YOUR GOAL: Pick each line containing "League" out of the records.

RECORDS FOR PROCESSING:

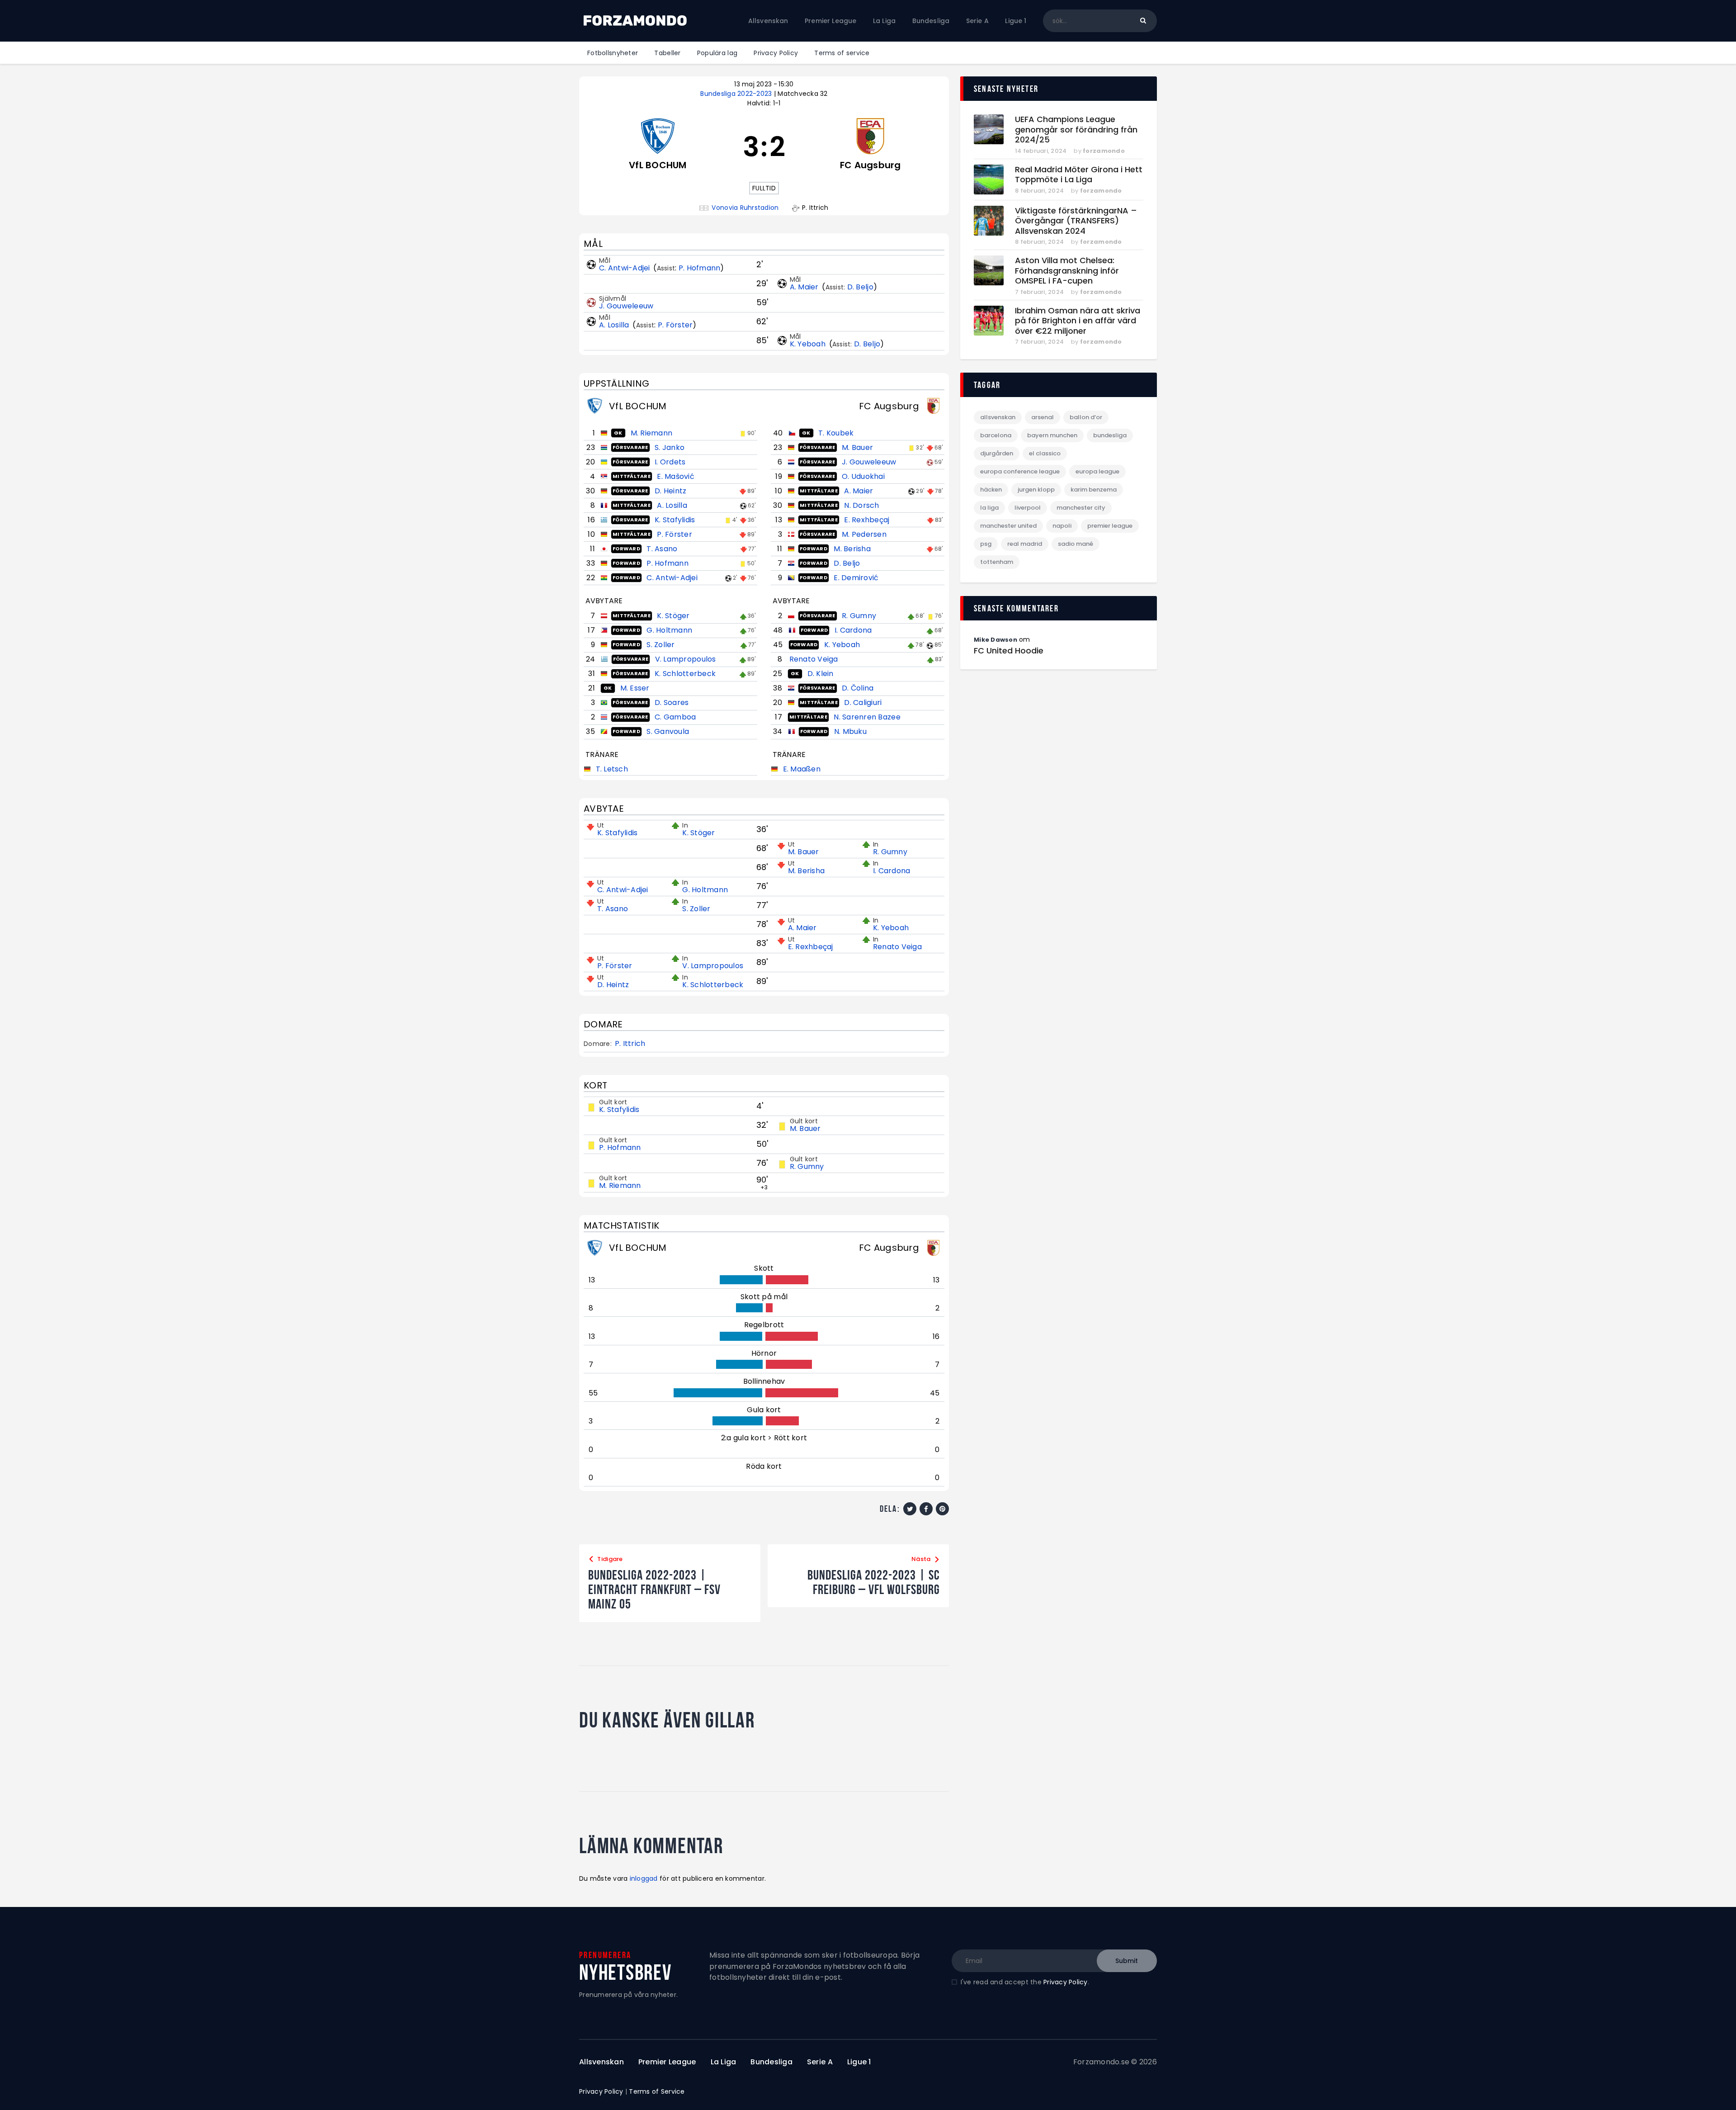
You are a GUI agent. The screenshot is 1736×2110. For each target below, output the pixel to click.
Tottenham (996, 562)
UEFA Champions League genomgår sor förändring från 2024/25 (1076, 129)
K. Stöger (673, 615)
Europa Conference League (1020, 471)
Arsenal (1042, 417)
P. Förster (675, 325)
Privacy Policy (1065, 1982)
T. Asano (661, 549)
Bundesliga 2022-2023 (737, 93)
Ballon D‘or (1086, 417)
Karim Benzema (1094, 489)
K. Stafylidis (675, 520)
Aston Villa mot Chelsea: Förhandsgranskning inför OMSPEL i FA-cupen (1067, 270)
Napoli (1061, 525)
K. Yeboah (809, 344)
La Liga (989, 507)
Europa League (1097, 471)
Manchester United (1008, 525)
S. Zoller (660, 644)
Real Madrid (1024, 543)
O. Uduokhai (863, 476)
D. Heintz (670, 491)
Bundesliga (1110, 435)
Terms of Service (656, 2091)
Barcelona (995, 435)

ANSWER FOR THIS EXERCISE:
UEFA Champions League genomgår sor förändring från 2024/25 (1076, 129)
Europa Conference League (1020, 471)
Europa League (1097, 471)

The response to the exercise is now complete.